Nicht selten verbergen sich hinter den musikalischen Strukturen gesellschaftspolitische Botschaften: In „Dancing in the Dark“ sind es die in ihrer großen Anzahl auftreten Streicher, die sich mit ihrer endlosen Melodie gegen die lautstarke Schlagwerk- und Bläsergruppe durchsetzen. In „Entmilitarisierte Zonen“ (1979) für Brass Band verschaffen sich zwischen zahlreichen zitierten Märschen die ansonsten hinter Melodiestimme und Bass zurücktretenden Mittelstimmen nach und nach Gehör – vergleichbar mit den zahlreichen ungenannten Mitarbeitern eines Konzerns, die hinter dem Namen des Chefs in einer anonymen Masse verschwinden und dennoch für das Funktionieren eines Betriebes wesentlich mitverantwortlich sind. Das Werk spiegelt mit der Durchsetzung der Mittelstimmen die Utopie der Gleichberechtigung.

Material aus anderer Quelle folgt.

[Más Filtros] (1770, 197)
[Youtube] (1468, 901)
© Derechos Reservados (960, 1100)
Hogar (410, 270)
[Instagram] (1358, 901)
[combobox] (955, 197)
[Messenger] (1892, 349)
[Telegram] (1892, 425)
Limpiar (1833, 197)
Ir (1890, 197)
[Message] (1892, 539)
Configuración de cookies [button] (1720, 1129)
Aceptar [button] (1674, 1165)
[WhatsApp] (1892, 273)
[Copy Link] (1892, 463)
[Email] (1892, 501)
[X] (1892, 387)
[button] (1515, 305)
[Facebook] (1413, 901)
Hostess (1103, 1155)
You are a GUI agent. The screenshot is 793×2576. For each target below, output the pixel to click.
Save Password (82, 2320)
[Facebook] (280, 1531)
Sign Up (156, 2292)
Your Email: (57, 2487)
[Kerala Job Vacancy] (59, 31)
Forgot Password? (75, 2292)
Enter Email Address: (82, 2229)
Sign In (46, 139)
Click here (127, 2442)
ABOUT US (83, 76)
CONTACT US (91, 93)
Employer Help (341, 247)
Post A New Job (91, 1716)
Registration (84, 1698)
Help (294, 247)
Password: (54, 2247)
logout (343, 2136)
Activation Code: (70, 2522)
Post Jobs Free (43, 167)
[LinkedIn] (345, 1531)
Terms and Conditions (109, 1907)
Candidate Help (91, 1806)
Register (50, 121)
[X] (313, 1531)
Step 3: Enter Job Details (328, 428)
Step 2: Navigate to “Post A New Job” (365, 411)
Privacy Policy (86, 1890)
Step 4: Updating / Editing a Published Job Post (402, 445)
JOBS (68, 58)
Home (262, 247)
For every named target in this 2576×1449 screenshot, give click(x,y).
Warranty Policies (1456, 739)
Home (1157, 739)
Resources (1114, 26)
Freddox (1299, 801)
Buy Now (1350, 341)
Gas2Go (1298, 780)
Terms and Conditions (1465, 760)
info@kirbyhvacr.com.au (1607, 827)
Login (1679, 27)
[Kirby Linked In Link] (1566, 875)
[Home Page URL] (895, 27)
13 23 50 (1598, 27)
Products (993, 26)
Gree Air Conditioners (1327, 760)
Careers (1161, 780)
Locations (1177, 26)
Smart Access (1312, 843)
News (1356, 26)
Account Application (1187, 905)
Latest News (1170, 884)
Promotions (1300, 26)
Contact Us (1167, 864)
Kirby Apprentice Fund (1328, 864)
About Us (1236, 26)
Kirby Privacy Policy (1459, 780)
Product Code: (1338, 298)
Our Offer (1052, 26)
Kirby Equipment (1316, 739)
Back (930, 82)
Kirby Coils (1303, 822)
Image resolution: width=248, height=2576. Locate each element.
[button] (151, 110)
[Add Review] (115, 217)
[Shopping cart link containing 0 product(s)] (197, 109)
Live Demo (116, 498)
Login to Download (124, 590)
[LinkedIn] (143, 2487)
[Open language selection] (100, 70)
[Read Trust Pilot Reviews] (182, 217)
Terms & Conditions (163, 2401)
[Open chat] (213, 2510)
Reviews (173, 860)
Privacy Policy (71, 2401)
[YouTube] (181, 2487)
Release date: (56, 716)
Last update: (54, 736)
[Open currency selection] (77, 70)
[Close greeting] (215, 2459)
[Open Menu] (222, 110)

Das für den Schlagwerker Gerald Fromme komponierte Werk „Rough Music“ (1982-83) bezieht sich auf ein Ritual, das auf einen mittelalterlichen Brauch zurückgeht und in etlichen Gebieten der Erde weiterhin lebendig ist. Dabei spielen Dorfbewohner in einem nächtlichen Umzug auf Topfe und Deckel klopfend vor dem Haus eines sich nicht gesellschaftskonform verhaltenden Mitgliedes der Gemeinschaft auf, um ihr Missfallen darüber lautstark kund zu tun. Dass man sich aber gesellschaftlichen Konventionen und Obrigkeiten aller Art jedoch nicht einfach unterwerfen soll, ist die Grundaussage der in Zusammenarbeit mit H. C. Artmann entstandenen Oper „der herr nordwind“ (UA 2005). Die auf einem italienischen Märchen basierende Handlung über den armen Bauern Geppone, dem durch das stürmische Treiben des herrn nordwind jedes Jahr aufs Neue die Ernte zerstört wird, kulminiert in einem Kampf gegen kirchliche wie weltliche Autoritäten.

Doch trotz der kritischen Haltung, die Gruber stets einnimmt, sind auch Witz und Humor oft nicht weit. Denn, so der Komponist, „… die Kunst muss doch keinen Heiligenschein haben, man muss im Konzert nicht ständig gekrümmt und mit Wellblechstirn sitzen, und fordern, dass das der einzige richtige Weg wäre, Kunst zu begegnen.“ Dass es auch anders geht, hat der Gruber inzwischen nicht zuletzt mit dem Einsatz von Spielzeuginstrumenten und szenischen Einlagen der Musiker in „Frankenstein!!“ bewiesen.